**** Trecho original

Fazia política atuante, tinha um
mandato parlamentar, escrevia um
livro sobre Ravel, passava cinco, seis
dias sem ver determinada novela,
mas bastava uma espiada numa delas e ficava entendendo tudo -se as
histórias estavam bem desenvolvidas, se os atores estavam dando para
o gasto.
Lembrei dele ao passar dez dias
sem notícias aqui da pátria, ocupado
com outras coisas. E deixara para
trás um momento emocionante do
grande novelão nacional. Na volta,
bastou uma olhadela nos jornais,
dois ou três momentos na TV e, sem
ter o engenho e a arte do Távola, fiquei mais ou menos por dentro das
tramas, a principal e as paralelas que
se estão desdobrando por aí.

********
**** Informações exibidas

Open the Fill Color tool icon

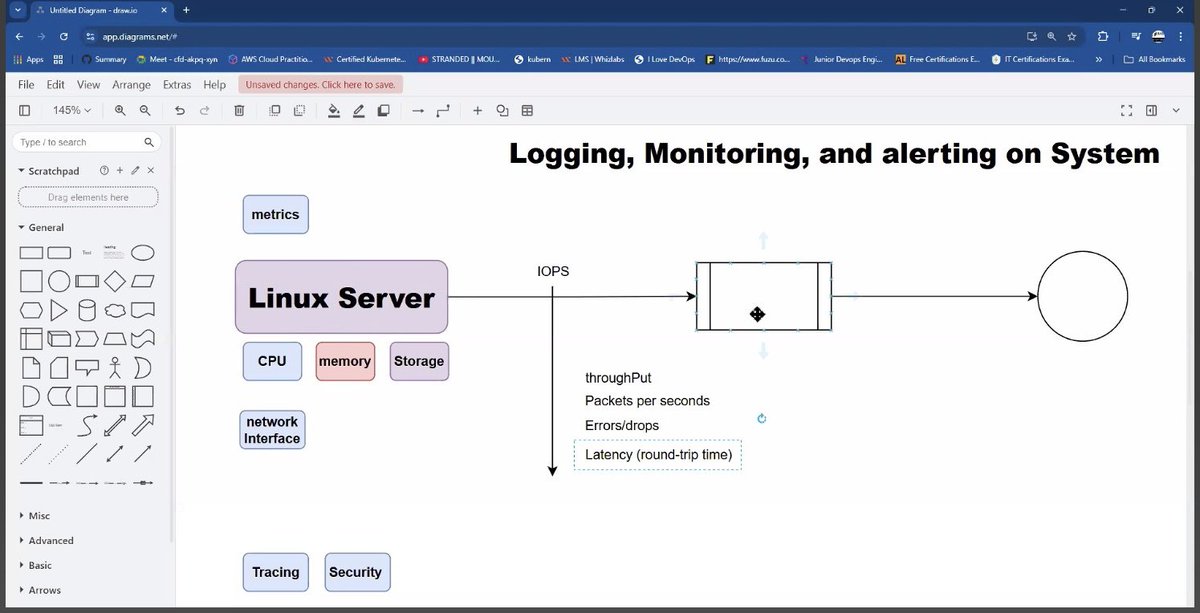click(334, 110)
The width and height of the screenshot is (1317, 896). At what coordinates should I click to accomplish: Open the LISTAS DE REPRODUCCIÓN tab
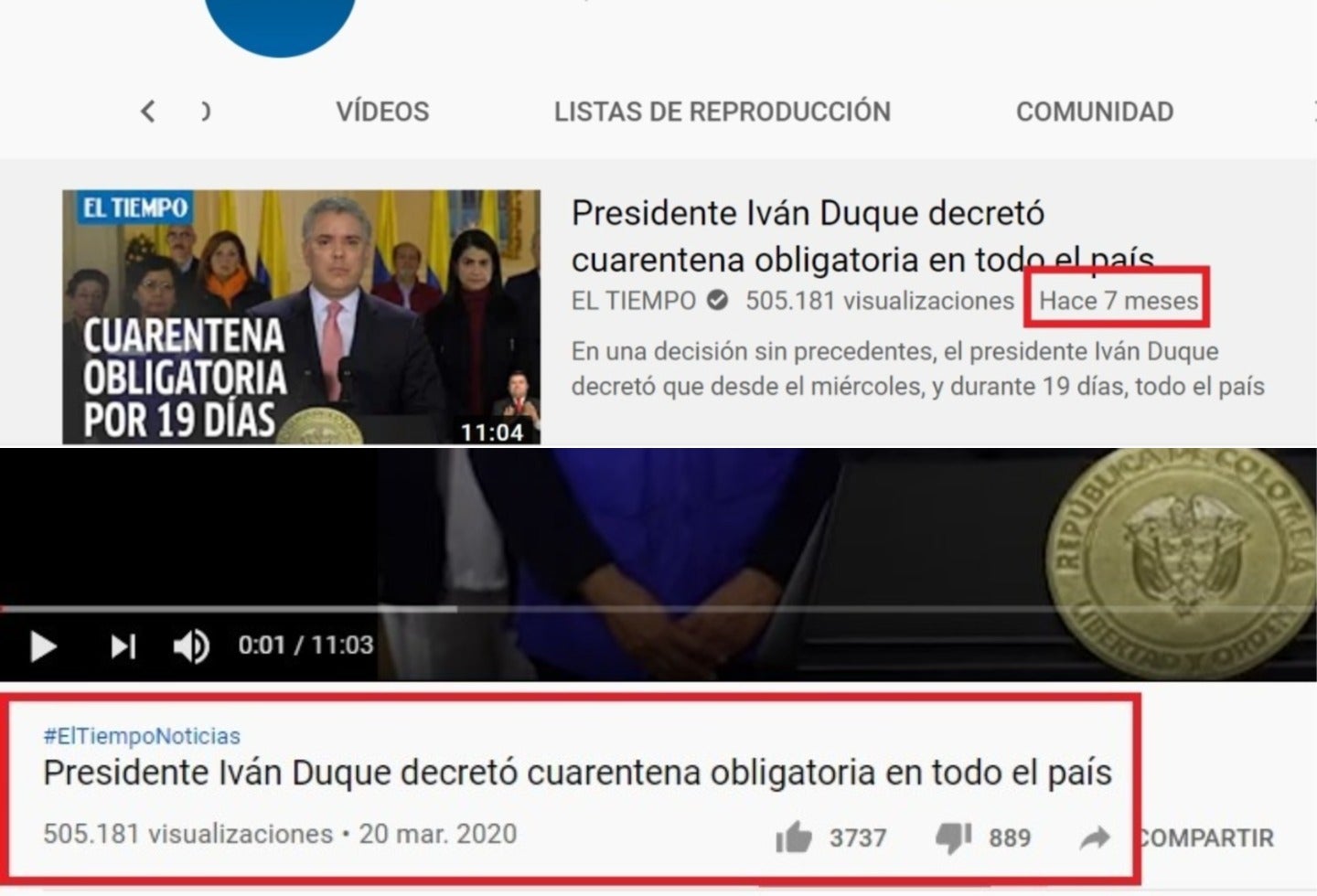(x=722, y=111)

********

Objetivo: Reescreva de forma mais concisa o parágrafo do trecho original que começa com "Lembrei dele ao passar dez dias", preservando os fatos principais.

Resultado abaixo: Lembrei dele quando passei dez dias sem notícias do país, dedicando-me a outras coisas, e perdi um momento emocionante do grande novelão nacional. Na volta, uma olhadela nos jornais e dois ou três momentos na TV bastaram para que, mesmo sem o engenho e a arte do Távola, eu ficasse mais ou menos por dentro da trama principal e das paralelas.